[webtv] minutes - 23 July 2014 from Daniel Davis on 2014-07-23 (public-web-and-tv@w3.org from July 2014)

From: Daniel Davis <ddavis@w3.org>
Date: Wed, 23 Jul 2014 23:38:08 +0900
To: "public-web-and-tv@w3.org" <public-web-and-tv@w3.org>
Message-ID: <53CFC8D0.5050905@w3.org>

Minutes are available at:
http://www.w3.org/2014/07/23-webtv-minutes.html<http://www.w3.org/2014/07/09-webtv-minutes.html>

also as text below. Thanks to Kaz for the minute-tidying.

Daniel

---

Web&TV IG

23 Jul 2014

[2]Agenda

[2] http://lists.w3.org/Archives/Public/public-web-and-tv/2014Jul/0003.html

See also: [3]IRC log

[3] http://www.w3.org/2014/07/23-webtv-irc

Attendees

Present
Paul_Higgs, Kazuyuki, Bin_Hu, yosuke, ddavis, CyrilRa,
kawada

Regrets
Chair
Yosuke

Scribe
ddavis

Contents

* [4]Topics
1. [5]UC2-1
2. [6]UC2-2
3. [7]UC2-3
4. [8]UC2-4
5. [9]UC2-5
6. [10]UC2-6
7. [11]Joint meeting with the Accessibility TF
* [12]Summary of Action Items
__________________________________________________________

<yosuke> [13]https://www.w3.org/2011/webtv/wiki/New_Ideas

[13] https://www.w3.org/2011/webtv/wiki/New_Ideas

yosuke: Let's look through the use cases.
... The reviewer of the first use case is me.
... This is a simple use case.

[14]https://www.w3.org/2011/webtv/wiki/New_Ideas

[14] https://www.w3.org/2011/webtv/wiki/New_Ideas

UC2-1

<kaz>
[15]https://www.w3.org/2011/webtv/wiki/New_Ideas#UC2-1_Audio_Fi
ngerprinting

[15] https://www.w3.org/2011/webtv/wiki/New_Ideas#UC2-1_Audio_Fingerprinting

yosuke: I think there are three entities web developers need to
specify.
... The first is audio source - mic, etc.
... The second is finger-print generation algorithm.
... The third is the finger-print database, e.g. on the web.
... These three things are enough to declare a fingerprinting
service.
... In addition, if we have timeout or duration we can have
better control.
... So, this interface should be an asynchronous interface,
e.g. JavaScript promises.
... Because it will take time to resolve the fingerprint from
an online service.

PaulHiggs: What do you mean generation?

yosuke: You need to generate a finger print from the audio
source.

PaulHiggs: What you're trying to recognise is in the audio
source.
... and then process it. I don't think you're creating
anything, rather returning an identifier for the audio source.

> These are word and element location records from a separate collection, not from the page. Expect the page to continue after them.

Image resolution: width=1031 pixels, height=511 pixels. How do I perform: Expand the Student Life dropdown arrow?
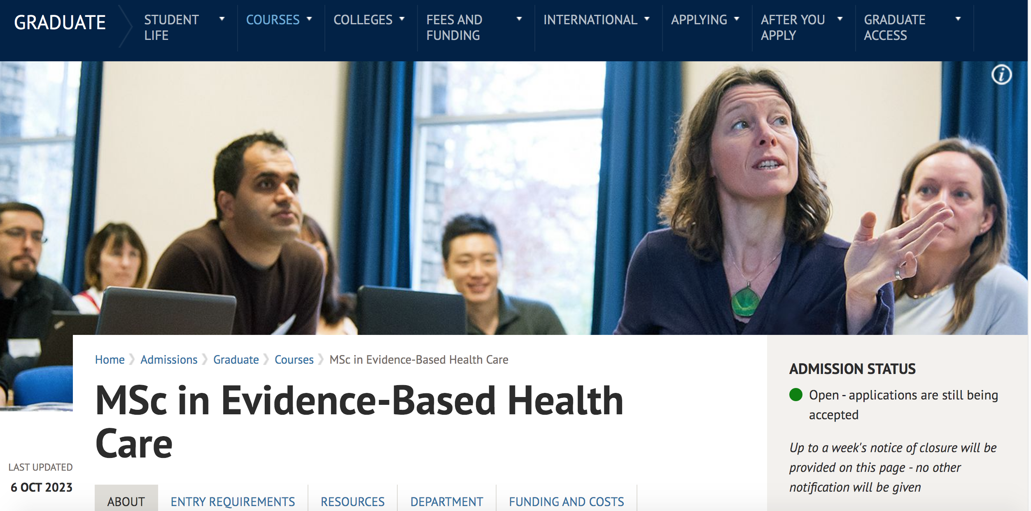[x=222, y=19]
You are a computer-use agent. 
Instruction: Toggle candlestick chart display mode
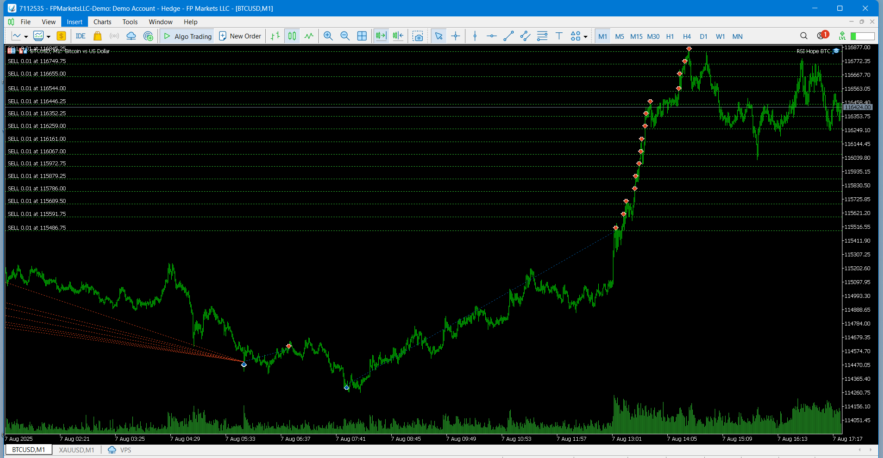(x=292, y=36)
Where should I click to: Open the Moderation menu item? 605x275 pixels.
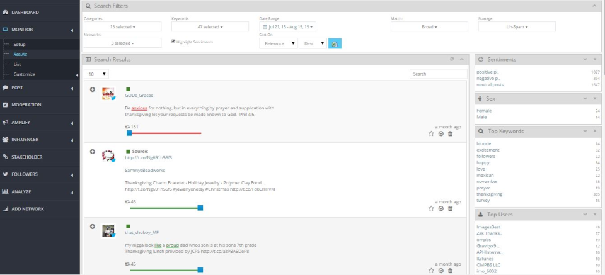[26, 104]
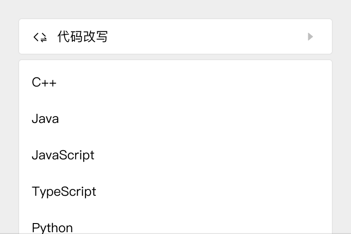
Task: Click the code rewrite icon
Action: 40,37
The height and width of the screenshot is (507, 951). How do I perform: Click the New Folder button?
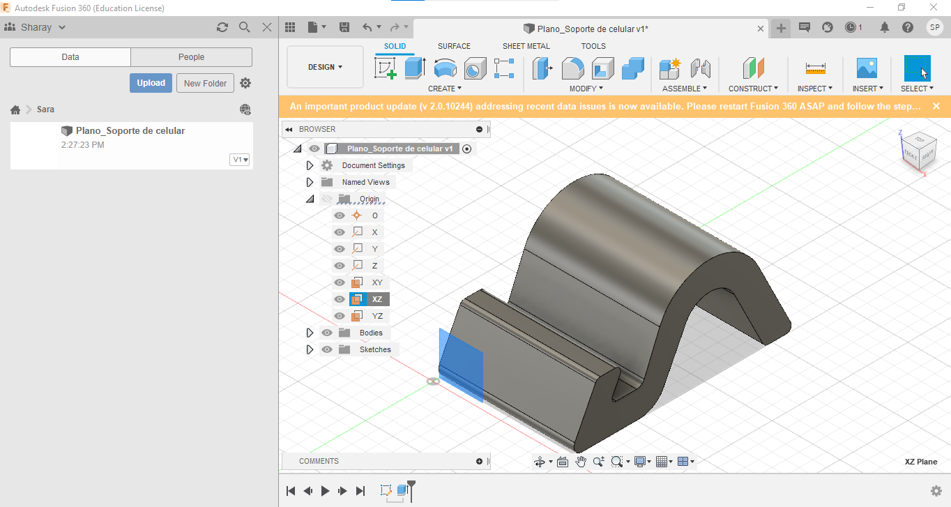[205, 83]
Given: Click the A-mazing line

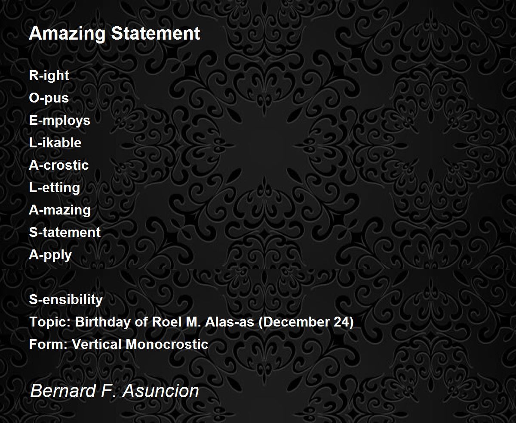Looking at the screenshot, I should click(60, 210).
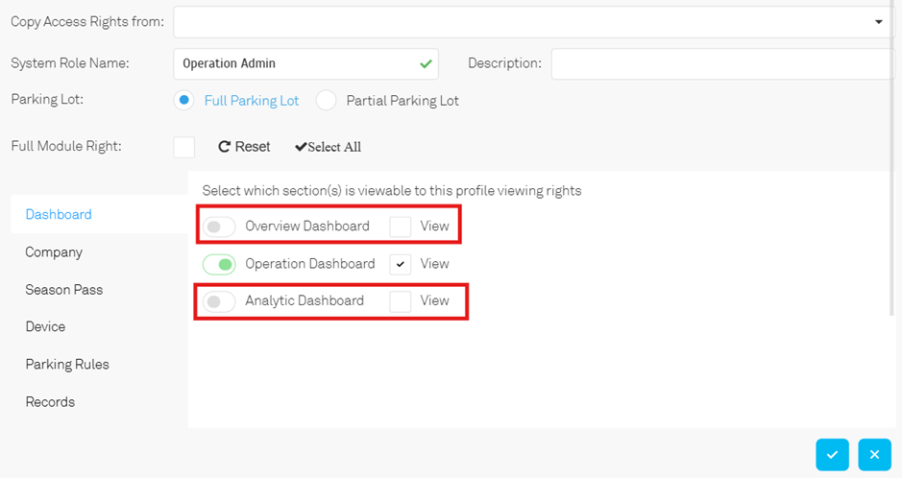Click the Select All checkmark icon
Screen dimensions: 902x478
tap(301, 147)

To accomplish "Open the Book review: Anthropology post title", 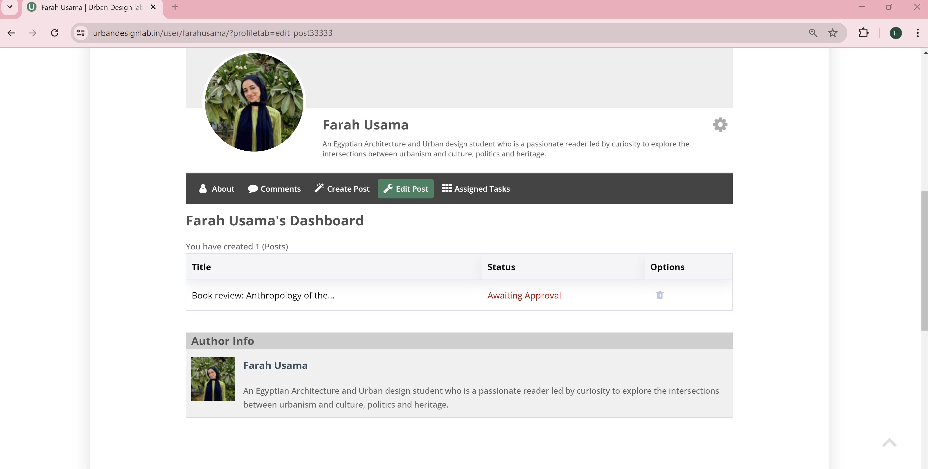I will 263,296.
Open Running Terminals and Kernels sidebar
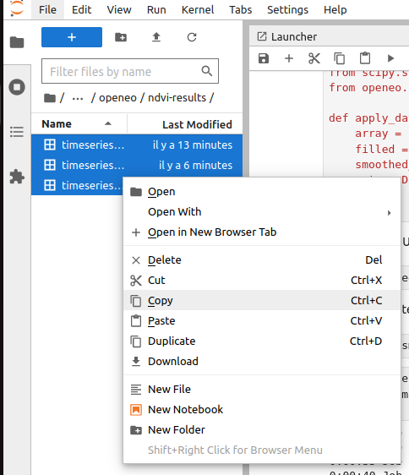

yosuke: In many cases, fingerprinting services use only one
algorithm for their services.
... In that case, we don't need to specify which algorithm we
need.

PaulHiggs: Are we confusing watermarking and fingerprinting?
... Watermarking would take an extra identifier encoded as an
inaudible tone.

CyrilRa: On the backend you have to have a hash.
... Would you have the hashing done on the server-side or send
a sample?

PaulHiggs: I thought fingerprinting was sending an audio
sample.

CyrilRa: So then you'd send it to a recognition service.

PaulHiggs: You could do a local hash but that's not generation,
that's hashing.
... If the second item said hashing that would be fine.

yosuke: So the front end gets the audio, the back-end service
generates a fingerprint.
... In other services, the front-end gets a hash and sends that
to the backend.
... I'll do some research about existing fingerprinting
services.
... If it's just in audio clips then we don't need to clarify
the generation in the use case.

Bin_Hu: It seems we have two functions - one is a database
service and one is audio clip matching.
... The algorithm to match the audio is in the implementation
so I think it's a good starting point to do more research about
what existing services provide.

kaz: I was wondering if we should think of a model like EME for
this.
... EME has a model for the idea of the mechanism.
... Maybe we could use that as a starting point for the
fingerprinting discussion.

<kaz> [16]EME

[16] https://dvcs.w3.org/hg/html-media/raw-file/tip/encrypted-media/encrypted-media.html

yosuke: You mean we should create a diagram to understand the
architecture?

kaz: Right

yosuke: OK, I'll create a diagram based on my understanding.
... I'll create that and Daniel can check it.

kaz: That's great.

UC2-2

<kaz>
[17]https://www.w3.org/2011/webtv/wiki/New_Ideas#UC2-2_Audio_Wa
termarking

[17] https://www.w3.org/2011/webtv/wiki/New_Ideas#UC2-2_Audio_Watermarking

yosuke: Next use case is audio watermarking
... I think watermarking is much simpler than fingerprinting
because we don't need a backend service to generate the
watermark.

ddavis: Do you still need a backend?

PaulHiggs: No, the data is within the audio stream, as long as
you know the algorithm.
... If someone wanted to, they could encode a link to another
service.

CyrilRa: Fingerprinting helps you identify what audio was
played, watermarking helps you take action.
... You have to have audio triggers that can be recognised by
your client with watermarking.

PaulHiggs: You can think of it like old Teletext scanlines that
used to be in the signal.

Bin_Hu: For watermarking, the service provider has to encode
something within the stream.
... Are standards such as the MPEG standard planning to create
a standard for embedding this?

CyrilRa: There's no standard I can think of.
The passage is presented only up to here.